German-born scientist (1881–1957)

Ernst Gräfenberg (26 September 1881 – 28 October 1957) was a German-born physician and scientist. He developed the intrauterine device (IUD), and studied the role of the woman's urethra in orgasm. The G-spot is named after him.

==Career==
Gräfenberg studied medicine at the University of Göttingen and the Ludwig-Maximilians-Universität München, earning his doctorate on 10 March 1905. He began working as a doctor of ophthalmology at the university of Würzburg, but then moved to the Department of Obstetrics and Gynaecology at Kiel University, where he published papers on cancer metastasis (the "Gräfenberg theory"), and the physiology of egg implantation.
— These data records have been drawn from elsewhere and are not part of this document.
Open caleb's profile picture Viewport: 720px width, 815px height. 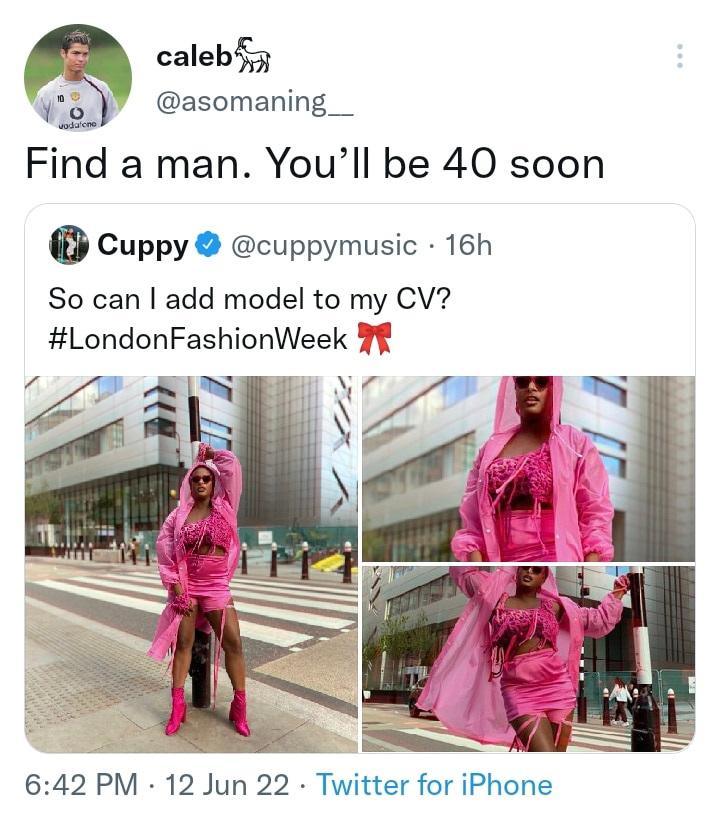click(x=78, y=77)
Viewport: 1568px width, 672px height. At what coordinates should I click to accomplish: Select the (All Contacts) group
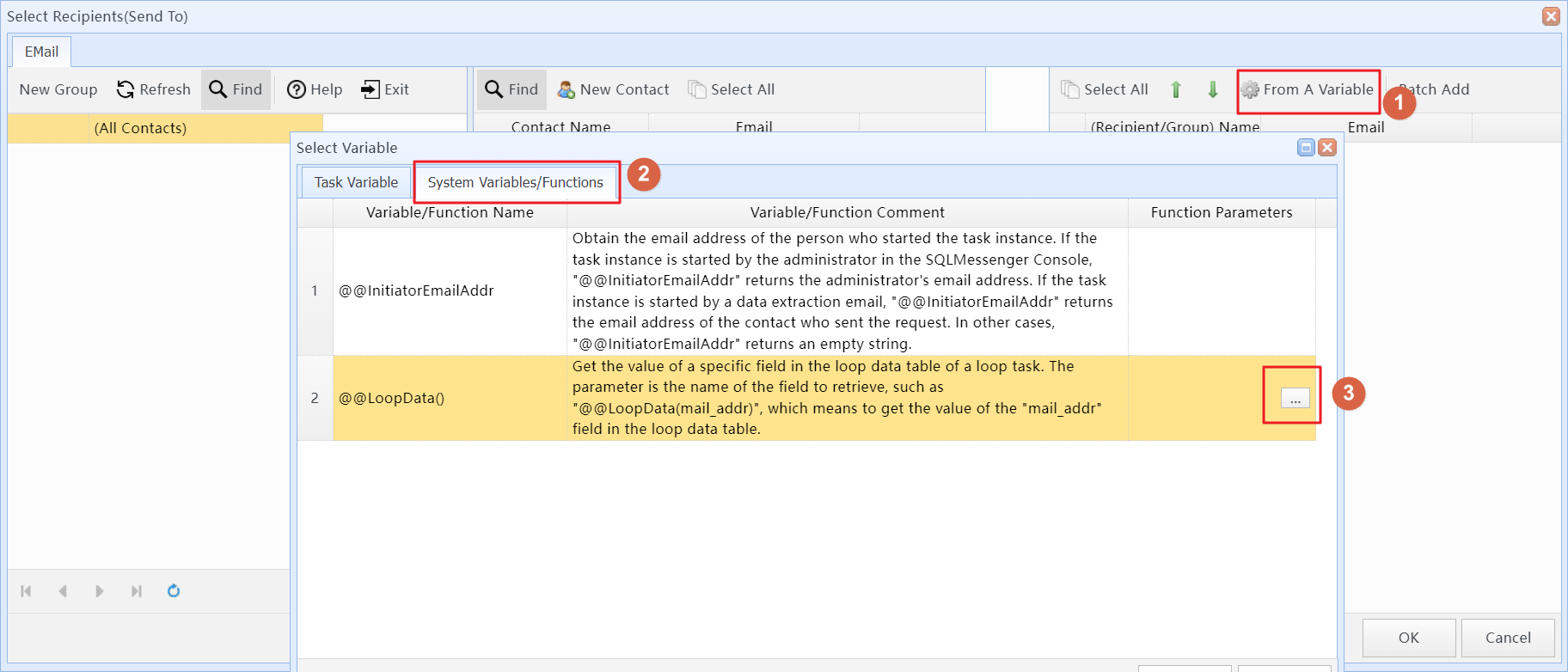click(140, 128)
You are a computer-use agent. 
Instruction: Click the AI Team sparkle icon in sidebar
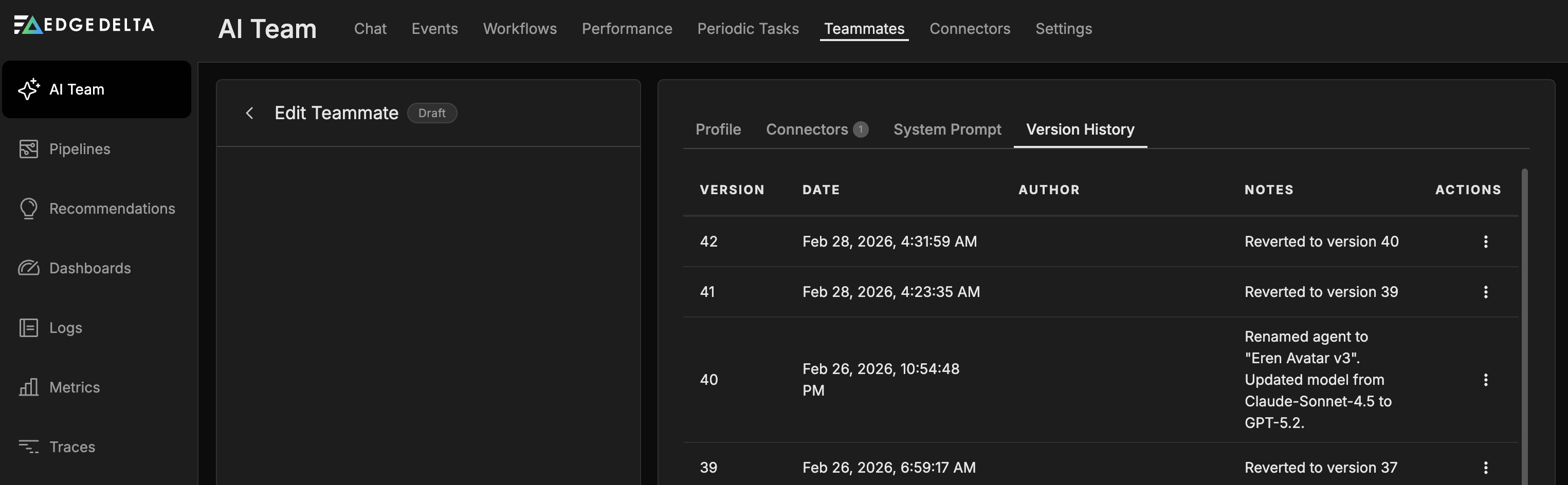(x=29, y=89)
In 1910 Gräfenberg worked as a gynaecologist in Berlin, and by 1920 was quite successful, with an office on the Kurfürstendamm. He was the chief gynaecologist of a municipal hospital in Britz, a working-class Berlin district, and was beginning scientific studies of the physiology of human reproduction at Berlin University.
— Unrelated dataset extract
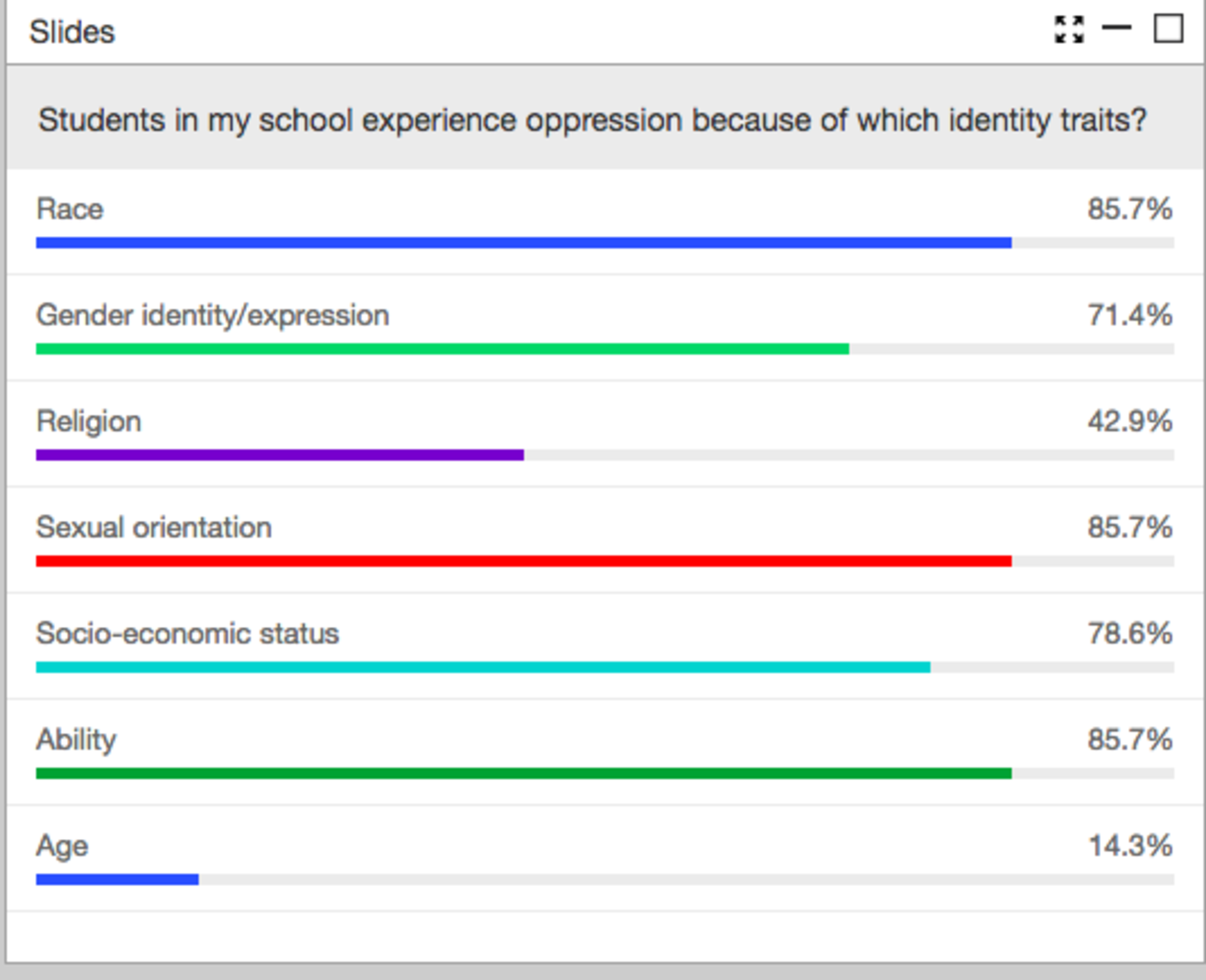This screenshot has height=980, width=1206.
Task: Minimize the Slides panel
Action: point(1116,28)
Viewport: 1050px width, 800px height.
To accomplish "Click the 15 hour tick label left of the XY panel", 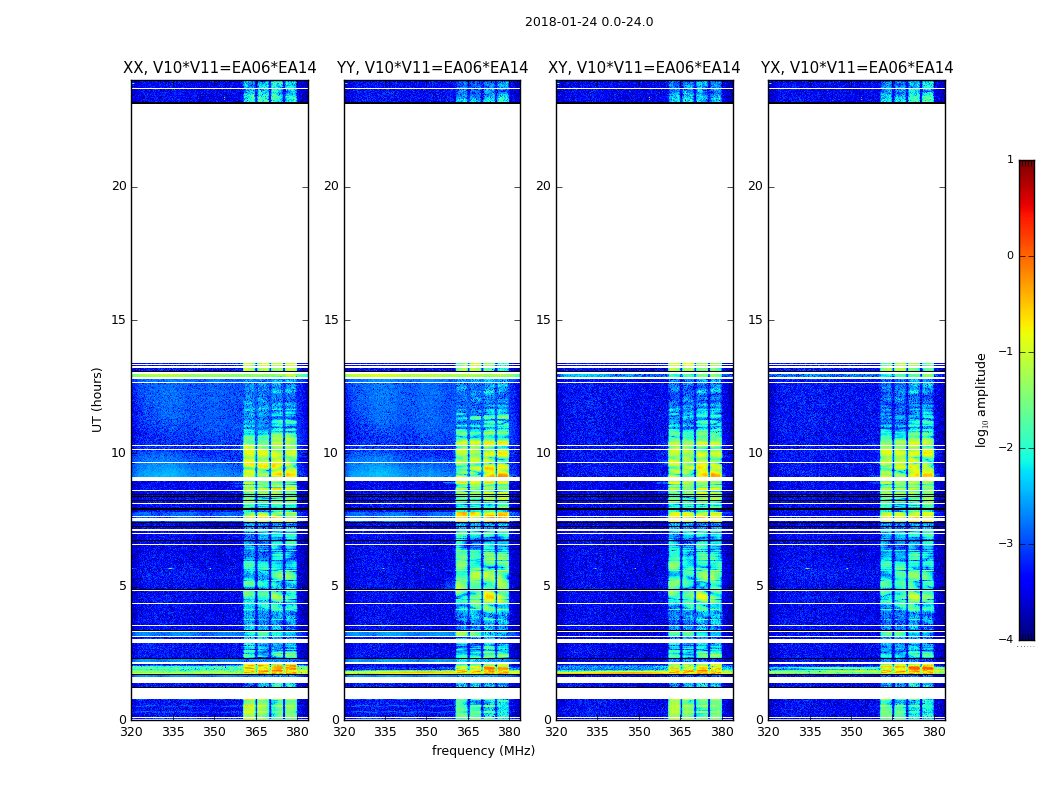I will (x=542, y=320).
During the First World War, he was a medical officer, and continued publishing papers, mostly on human female physiology. In 1929, he published his studies of the "Gräfenberg ring", the first IUD for which there are usage records.

17th-century, Dutch physician Regnier de Graaf described female ejaculation and referred to an erogenous zone in the vagina that he linked with the male prostate; this zone was later reported by Gräfenberg. The term "G-Spot" was coined by Frank Addiego et al. in 1981, named after Gräfenberg, even though Gräfenberg's 1940s research was dedicated to urethral stimulation. In 1950, Gräfenberg stated, "An erotic zone always could be demonstrated on the anterior wall of the vagina along the course of the urethra."
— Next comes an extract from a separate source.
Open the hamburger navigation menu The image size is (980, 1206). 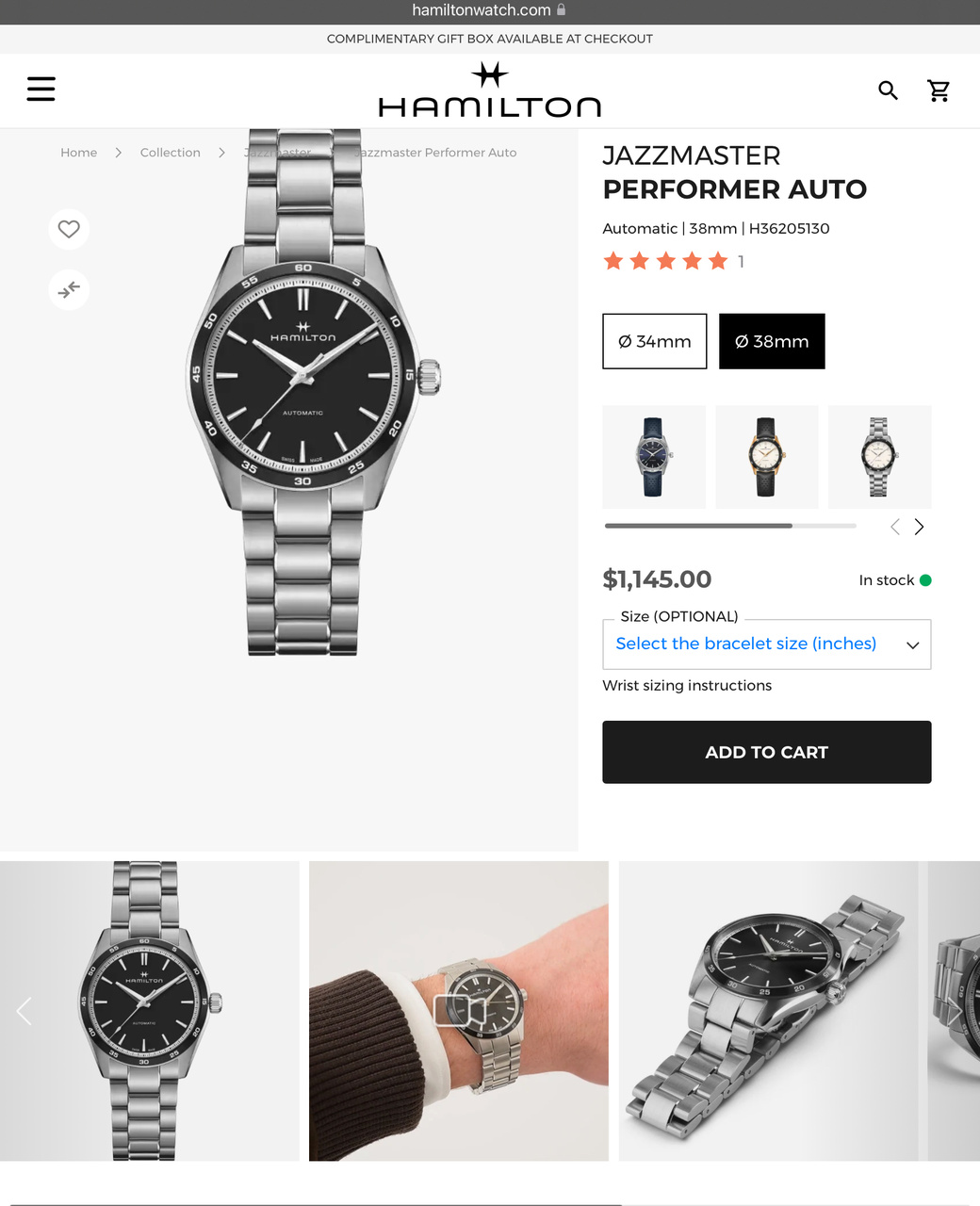tap(41, 90)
When Nazis assumed power in Germany, Gräfenberg, a Jew, was forced in 1933 to resign as head of the department of gynaecology and obstetrics in the Berlin-Britz municipal hospital. In 1934, Hans Lehfeldt attempted to persuade him to leave Nazi Germany; he refused, believing that since his practice included wives of high Nazi officials, he would be safe. He was wrong and was arrested in 1937 for having smuggled out a valuable stamp from Germany. On 9 November 1938, he was sentenced to three years imprisonment by the Landgericht Berlin and received a large fine for this alleged offense. Until 15 August 1940, he was imprisoned in the Brandenburg-Görden Prison. Margaret Sanger ransomed him from prison, whereupon he went to the U.S. and opened a practice in New York City. Among others, the German novelist Erich Maria Remarque helped Gräfenberg to build his new existence in the U.S.

==Personal life==
Gräfenberg was born in Adelebsen near Göttingen, Germany, the son of Salomon Gräfenberg (1834–1918) and Minna Gräfenberg (née Eichenberg; 1845–1910). Ernst's father owned an iron wares business in Adelebsen and served as the head of the Jewish community there from 1868 to 1882, and as an Adelebsen community council member (Bürgervorsteher) from 1889 to 1893. In 1893 the family moved to Göttingen, where Ernst attended the municipal high school, or Gymnasium, later known as the Max-Planck-Gymnasium.

Gräfenberg was briefly married to writer Rosie Waldeck. He died largely unnoticed on 28 October 1957 in New York City, but the Jewish weekly Aufbau published an obituary. He was buried in Ferncliff Cemetery.